What you should do
Please pull out every line in the listing below that contains the word "Click", and copy each of those lines in full.

Records to use

──────

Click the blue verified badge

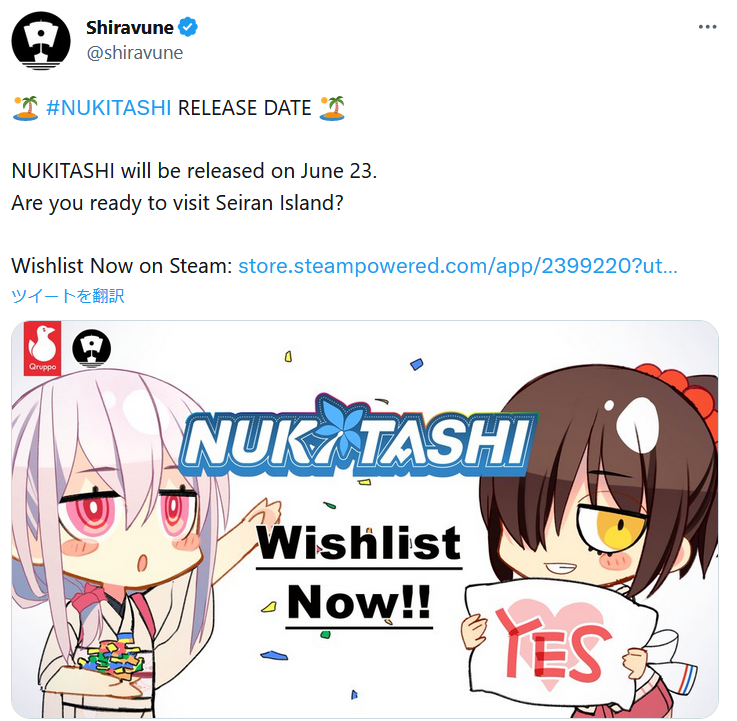(x=188, y=27)
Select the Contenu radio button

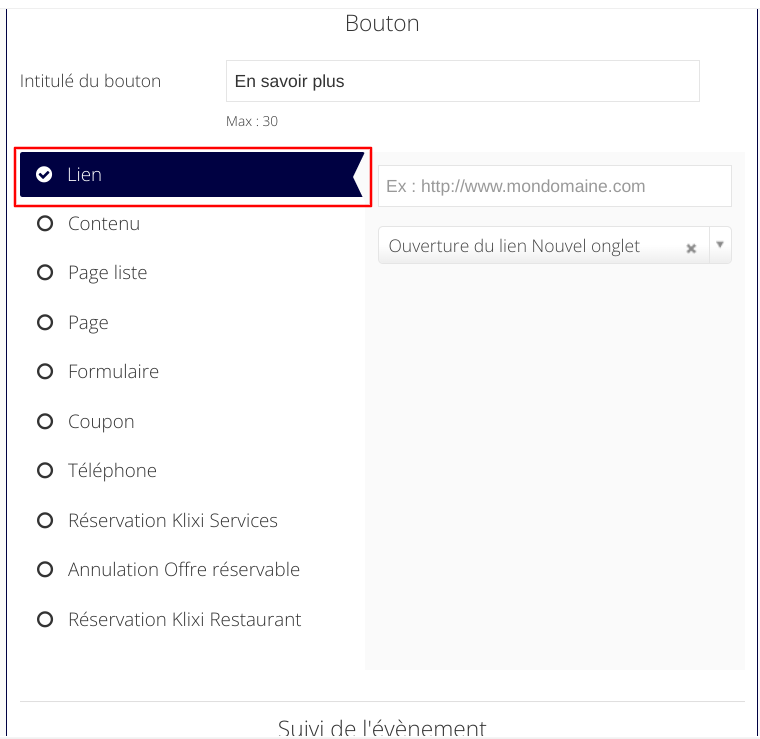44,224
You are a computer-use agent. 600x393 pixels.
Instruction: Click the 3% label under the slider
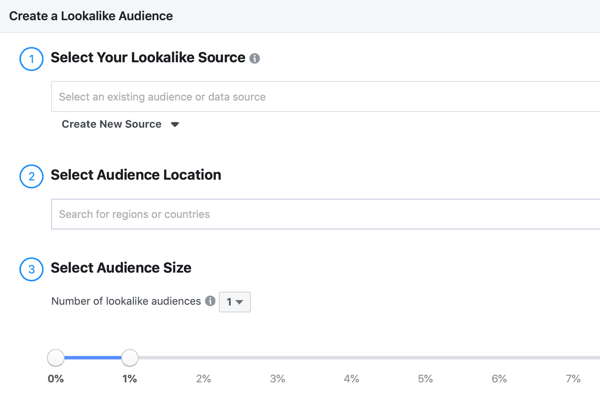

──────

Completed exercise
Click the blue verified badge
Instruction: Click the 3% label under the slider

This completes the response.